U.S. Department of State Eric Catalfamo, Director of Cultural Heritage Center in the Bureau of Educational and Cultural Affairs

SIEM REAP:  September 6, 2022, The United States has been a leader in cultural heritage protection and preservation for decades. Our contributions to cultural preservation in ASEAN member states have been robust: $8.1 million for 96 projects since 2001.

In 2004, in response to the threats to cultural heritage in Iraq, we created a task force to work across our federal agencies to ensure that the full breadth of the U.S. government – from law enforcement agencies to our national arts organizations and the Smithsonian Institution – collaborate effectively to protect heritage from damage and destruction.

Through this whole-of-government approach, we have successfully repatriated more than 20,000 pieces of cultural property to more than 45 countries since the Task Force was established – including ASEAN member states.

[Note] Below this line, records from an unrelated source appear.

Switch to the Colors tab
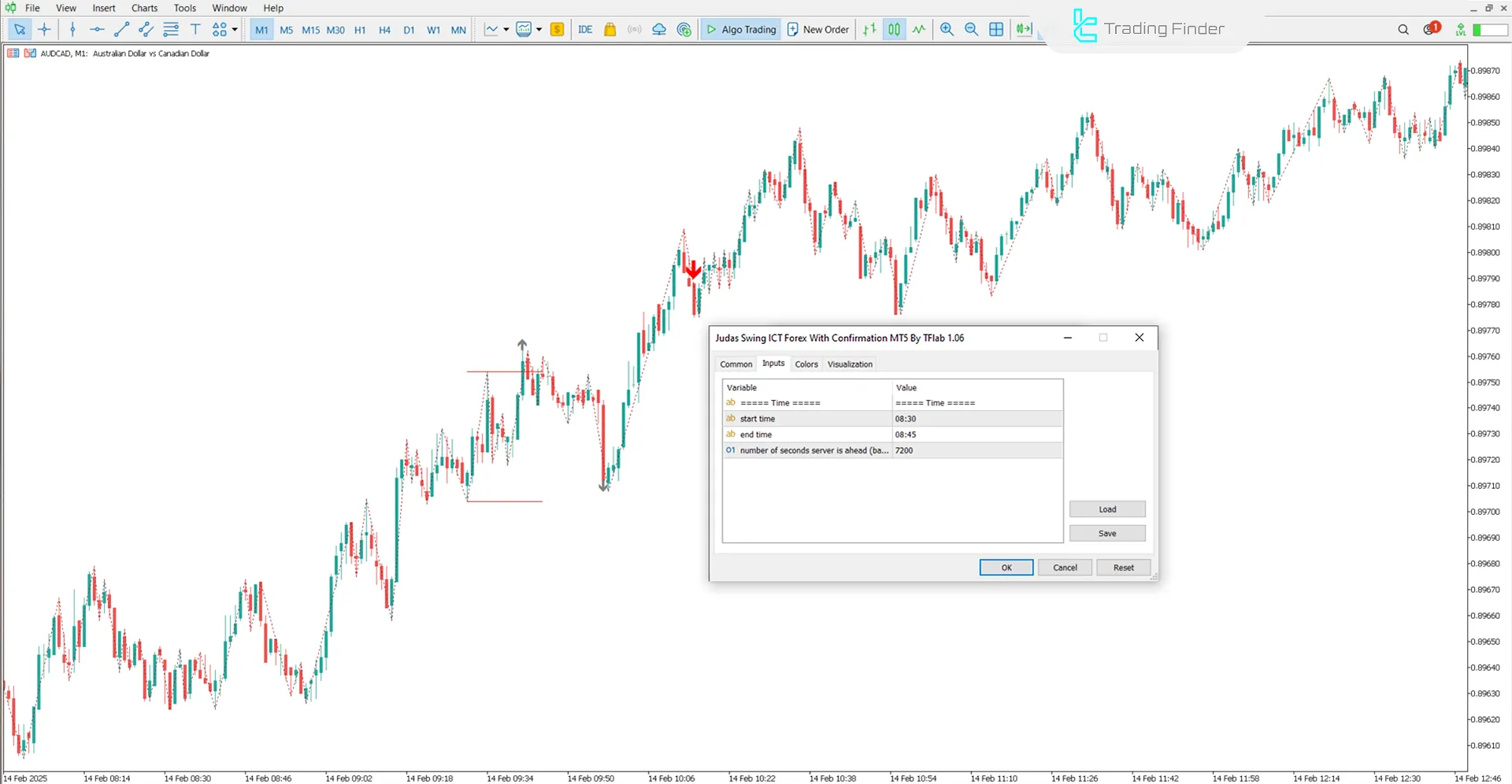 click(806, 364)
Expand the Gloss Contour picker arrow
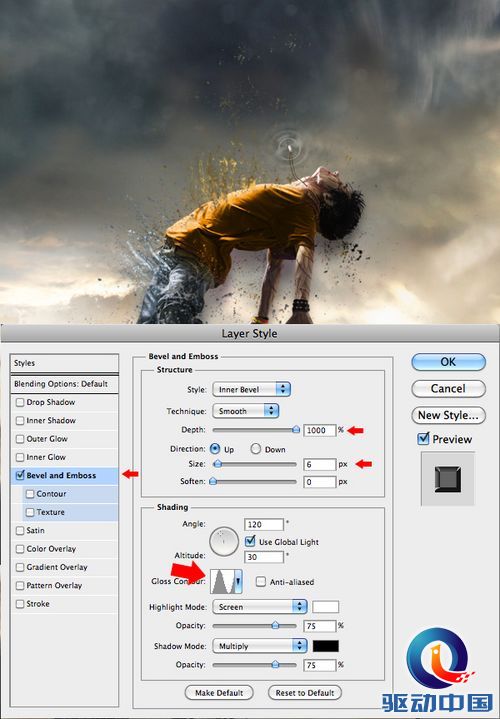The width and height of the screenshot is (500, 719). point(238,581)
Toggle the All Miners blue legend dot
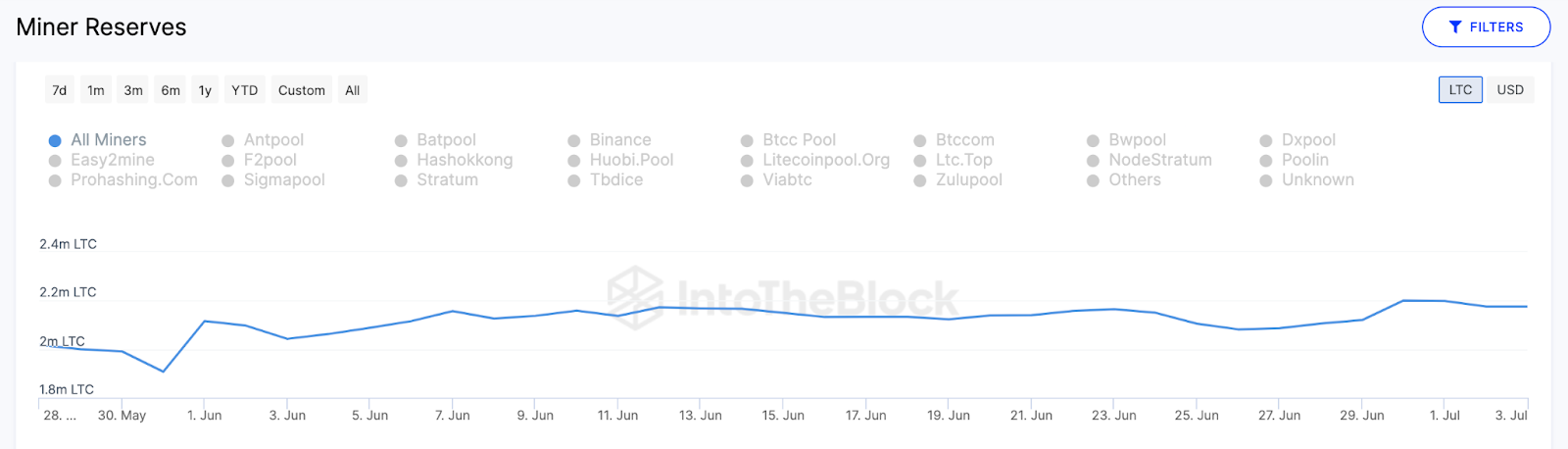Viewport: 1568px width, 449px height. [x=55, y=140]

Combatting cultural objects’ looting, theft, and trafficking is essential for the United States. We are unwavessentialour commitment to protecting and preserving cultural heritage around the world. Our policy is clear: The unlawful destruction of cultural heritage and the trafficking of cultural property are unacceptable.

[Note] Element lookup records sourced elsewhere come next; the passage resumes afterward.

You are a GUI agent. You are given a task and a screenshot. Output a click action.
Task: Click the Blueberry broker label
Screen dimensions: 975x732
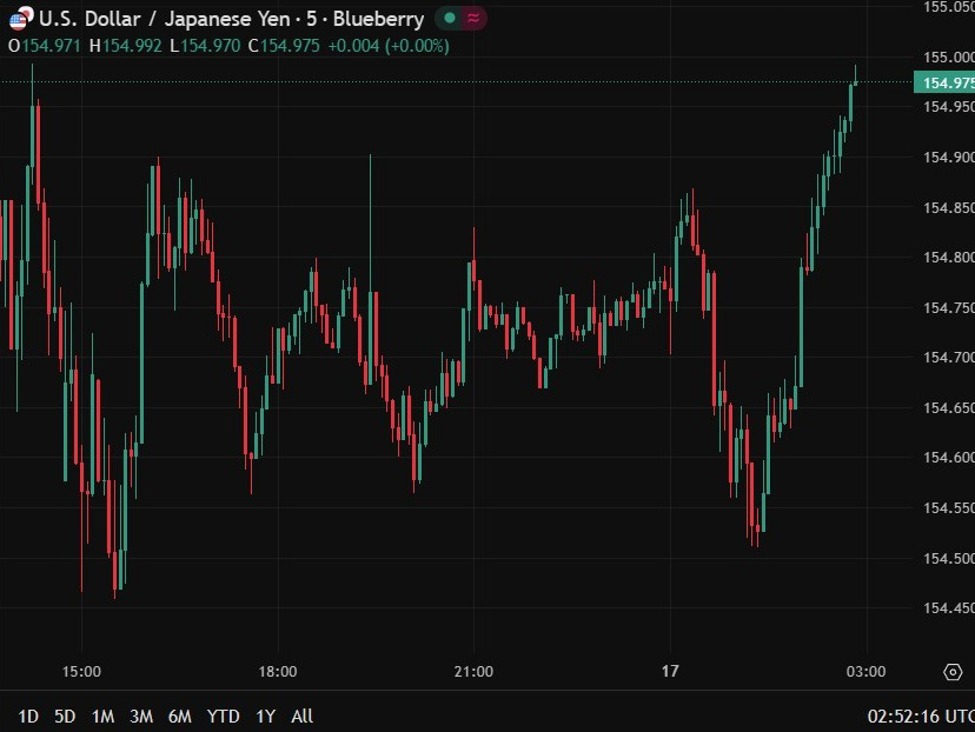pos(377,18)
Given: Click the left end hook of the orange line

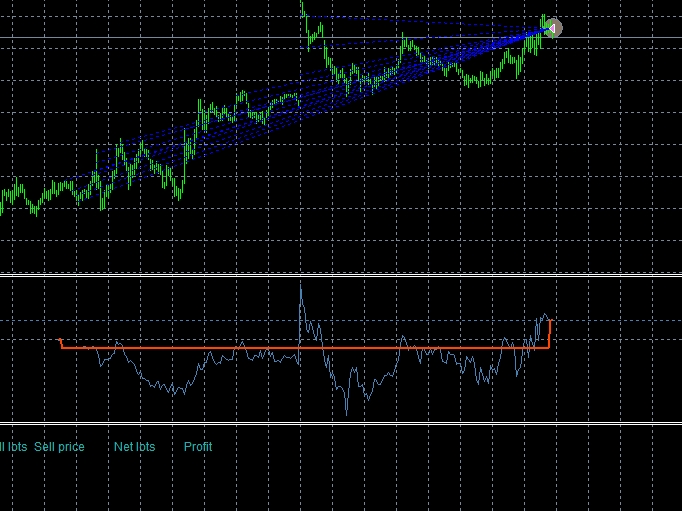Looking at the screenshot, I should (x=61, y=342).
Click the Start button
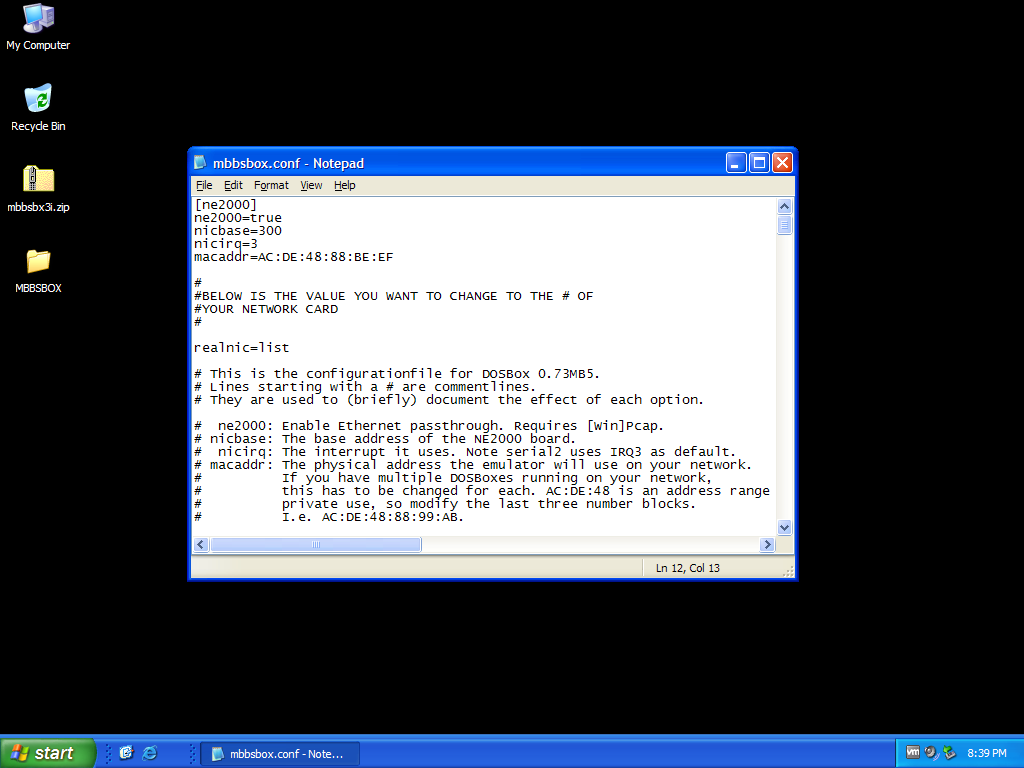The height and width of the screenshot is (768, 1024). (48, 753)
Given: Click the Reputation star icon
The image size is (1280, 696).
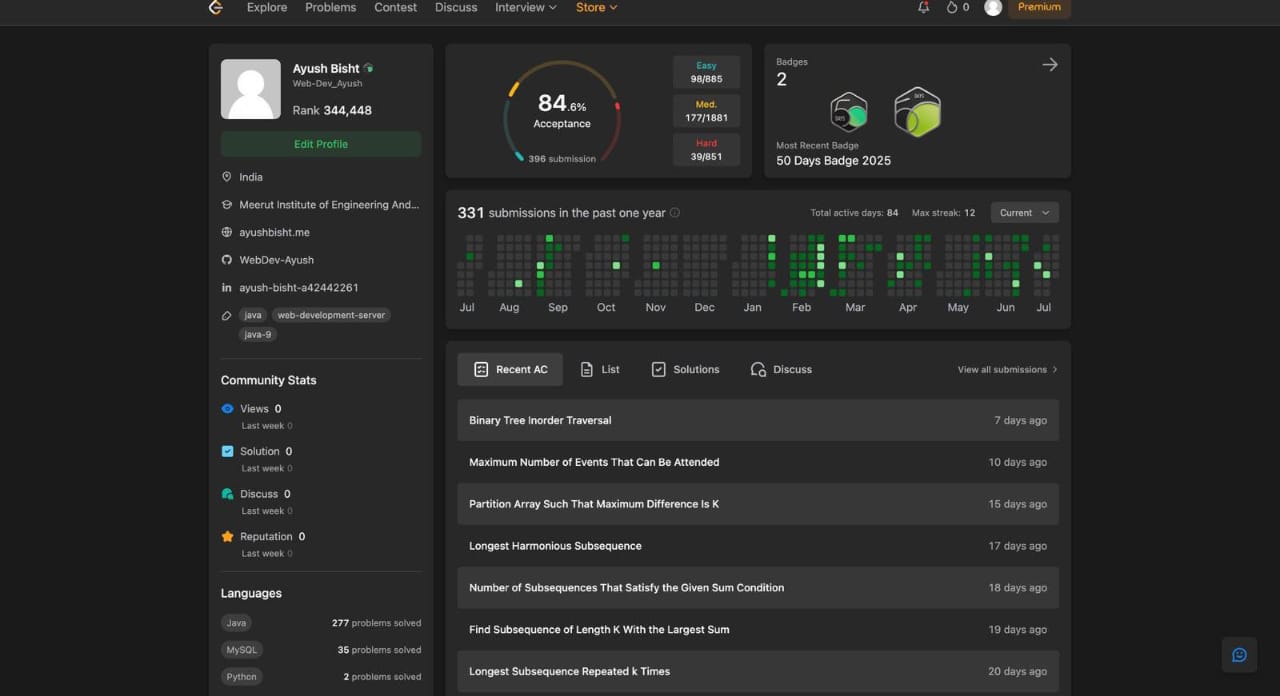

Reports indicate that cultural property crime has thrived throughout the COVID-19 pandemic. Looting and trafficking from archaeological sites, libraries, museums, and religious and cultural institutions have remained steady and even increased in some countries and regions.

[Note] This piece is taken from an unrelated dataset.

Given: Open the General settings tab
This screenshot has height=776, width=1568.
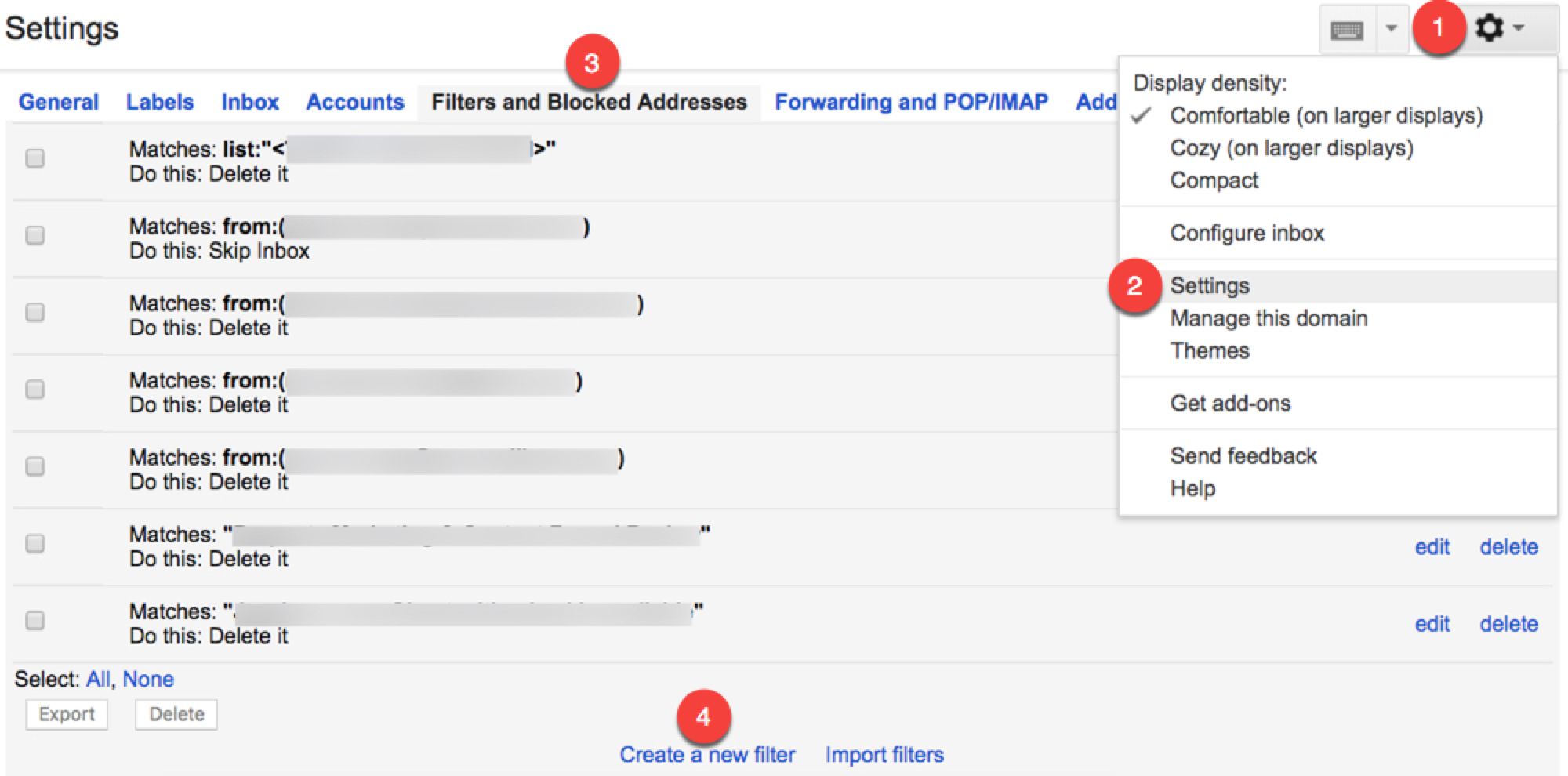Looking at the screenshot, I should (x=59, y=102).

Cultural property agreements with the United States provide a framework for international collaboration. They help countries protect their cultural heritage and encourage the legal exchange of cultural property for scientific, cultural, and educational purposes.

Cultural property agreements establish U.S. import restrictions on cultural property.  Import restrictions prevent looted objects from entering the United States and make it difficult for criminals to profit from selling trafficked cultural property in the U.S. art market.

These bilateral agreements also make it easier for the United States to return looted and trafficked cultural property to its country of origin.

Throughout this conference, you’ve heard from many speakers across the United States. This whole government exemplifies how we work together to implement cultural property agreements and honor our international commitments to protect cultural heritage.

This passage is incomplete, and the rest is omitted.